◆ Problem to solve
Search the records that follow and extract every line containing the string "gray".

[Entries taken from a collection]
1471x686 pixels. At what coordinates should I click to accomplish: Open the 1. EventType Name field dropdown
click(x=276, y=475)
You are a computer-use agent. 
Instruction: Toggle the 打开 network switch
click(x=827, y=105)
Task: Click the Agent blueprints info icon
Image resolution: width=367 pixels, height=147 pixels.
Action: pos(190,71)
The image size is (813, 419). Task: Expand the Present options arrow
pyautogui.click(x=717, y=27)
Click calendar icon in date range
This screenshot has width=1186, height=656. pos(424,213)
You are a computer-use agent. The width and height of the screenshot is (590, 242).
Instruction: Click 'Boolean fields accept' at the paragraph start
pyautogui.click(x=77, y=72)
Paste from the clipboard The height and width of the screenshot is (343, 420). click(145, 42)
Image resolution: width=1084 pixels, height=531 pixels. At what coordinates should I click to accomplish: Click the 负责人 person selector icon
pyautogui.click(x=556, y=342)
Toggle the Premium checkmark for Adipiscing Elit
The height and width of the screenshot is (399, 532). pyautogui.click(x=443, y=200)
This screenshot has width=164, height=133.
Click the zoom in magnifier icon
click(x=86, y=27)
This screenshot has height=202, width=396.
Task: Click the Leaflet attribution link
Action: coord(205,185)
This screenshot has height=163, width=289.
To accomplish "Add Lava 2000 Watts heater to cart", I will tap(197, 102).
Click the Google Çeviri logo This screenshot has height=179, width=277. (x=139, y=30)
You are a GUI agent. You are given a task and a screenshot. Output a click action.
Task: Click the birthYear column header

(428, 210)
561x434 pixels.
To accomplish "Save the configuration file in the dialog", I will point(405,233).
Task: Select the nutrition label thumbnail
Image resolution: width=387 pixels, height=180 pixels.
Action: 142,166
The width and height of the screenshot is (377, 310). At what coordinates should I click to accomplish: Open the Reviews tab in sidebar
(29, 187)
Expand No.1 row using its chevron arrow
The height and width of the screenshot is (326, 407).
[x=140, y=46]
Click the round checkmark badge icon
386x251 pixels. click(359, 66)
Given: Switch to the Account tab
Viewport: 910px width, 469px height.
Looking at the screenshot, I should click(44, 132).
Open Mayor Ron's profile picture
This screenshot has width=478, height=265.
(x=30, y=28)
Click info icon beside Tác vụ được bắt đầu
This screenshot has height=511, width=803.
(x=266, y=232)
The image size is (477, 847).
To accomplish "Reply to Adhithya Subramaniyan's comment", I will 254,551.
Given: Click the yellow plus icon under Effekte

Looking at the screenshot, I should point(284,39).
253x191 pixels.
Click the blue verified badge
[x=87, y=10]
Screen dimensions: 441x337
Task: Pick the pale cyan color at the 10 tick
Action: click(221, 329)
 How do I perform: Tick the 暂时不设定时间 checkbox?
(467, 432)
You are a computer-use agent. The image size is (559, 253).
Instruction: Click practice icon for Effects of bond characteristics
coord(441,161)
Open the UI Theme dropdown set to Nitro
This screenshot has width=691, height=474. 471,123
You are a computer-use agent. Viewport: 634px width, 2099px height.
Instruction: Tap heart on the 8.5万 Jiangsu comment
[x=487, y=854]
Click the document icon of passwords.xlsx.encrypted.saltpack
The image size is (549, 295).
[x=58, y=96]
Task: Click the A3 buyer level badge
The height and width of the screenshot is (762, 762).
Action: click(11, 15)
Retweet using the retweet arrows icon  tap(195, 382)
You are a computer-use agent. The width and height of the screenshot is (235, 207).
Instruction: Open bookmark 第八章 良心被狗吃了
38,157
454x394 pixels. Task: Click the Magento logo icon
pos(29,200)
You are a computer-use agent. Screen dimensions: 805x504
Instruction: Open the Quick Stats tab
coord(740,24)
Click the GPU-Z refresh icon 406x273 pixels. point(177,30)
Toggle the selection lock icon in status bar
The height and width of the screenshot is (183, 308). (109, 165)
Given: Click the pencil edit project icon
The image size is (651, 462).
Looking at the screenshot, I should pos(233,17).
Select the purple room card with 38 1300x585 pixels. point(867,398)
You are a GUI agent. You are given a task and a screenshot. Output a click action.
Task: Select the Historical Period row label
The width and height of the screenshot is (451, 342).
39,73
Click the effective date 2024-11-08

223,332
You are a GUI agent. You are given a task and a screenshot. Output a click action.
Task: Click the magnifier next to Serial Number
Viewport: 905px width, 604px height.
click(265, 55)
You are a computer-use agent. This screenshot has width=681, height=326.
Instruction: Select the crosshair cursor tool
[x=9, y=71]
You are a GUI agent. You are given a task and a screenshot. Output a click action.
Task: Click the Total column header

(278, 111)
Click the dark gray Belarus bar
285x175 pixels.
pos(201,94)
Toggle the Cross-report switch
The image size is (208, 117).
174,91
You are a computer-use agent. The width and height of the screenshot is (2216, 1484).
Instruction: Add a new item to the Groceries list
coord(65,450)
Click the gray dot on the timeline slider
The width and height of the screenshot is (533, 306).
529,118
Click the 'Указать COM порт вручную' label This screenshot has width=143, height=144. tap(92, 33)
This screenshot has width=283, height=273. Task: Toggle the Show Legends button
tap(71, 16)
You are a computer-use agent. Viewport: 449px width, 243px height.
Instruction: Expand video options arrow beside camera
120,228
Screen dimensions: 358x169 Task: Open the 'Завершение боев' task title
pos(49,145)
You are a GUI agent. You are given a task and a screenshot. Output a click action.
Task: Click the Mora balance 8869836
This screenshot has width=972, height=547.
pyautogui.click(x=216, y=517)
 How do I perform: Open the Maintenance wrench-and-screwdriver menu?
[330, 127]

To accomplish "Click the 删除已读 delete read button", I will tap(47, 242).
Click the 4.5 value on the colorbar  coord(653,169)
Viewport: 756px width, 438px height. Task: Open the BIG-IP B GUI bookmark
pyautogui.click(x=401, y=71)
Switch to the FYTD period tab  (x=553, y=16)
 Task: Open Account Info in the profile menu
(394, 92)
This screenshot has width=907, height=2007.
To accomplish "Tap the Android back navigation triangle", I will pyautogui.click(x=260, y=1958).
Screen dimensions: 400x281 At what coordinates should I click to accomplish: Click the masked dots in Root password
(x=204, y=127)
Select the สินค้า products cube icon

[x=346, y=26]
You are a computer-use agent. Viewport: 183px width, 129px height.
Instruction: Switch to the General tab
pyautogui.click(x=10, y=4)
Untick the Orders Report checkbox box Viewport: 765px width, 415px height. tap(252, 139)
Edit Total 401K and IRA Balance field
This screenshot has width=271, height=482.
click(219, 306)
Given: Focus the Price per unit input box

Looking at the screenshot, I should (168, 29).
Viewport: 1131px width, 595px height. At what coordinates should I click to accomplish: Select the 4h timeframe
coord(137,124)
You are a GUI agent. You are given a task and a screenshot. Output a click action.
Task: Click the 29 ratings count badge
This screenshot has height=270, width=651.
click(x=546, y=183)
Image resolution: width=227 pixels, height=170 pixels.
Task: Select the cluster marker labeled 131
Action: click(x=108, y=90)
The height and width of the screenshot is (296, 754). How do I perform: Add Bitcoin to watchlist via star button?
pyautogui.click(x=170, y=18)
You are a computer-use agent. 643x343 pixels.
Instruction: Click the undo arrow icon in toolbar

◆ Written answer
Click the dark gray Belarus bar
Click the gray dot on the timeline slider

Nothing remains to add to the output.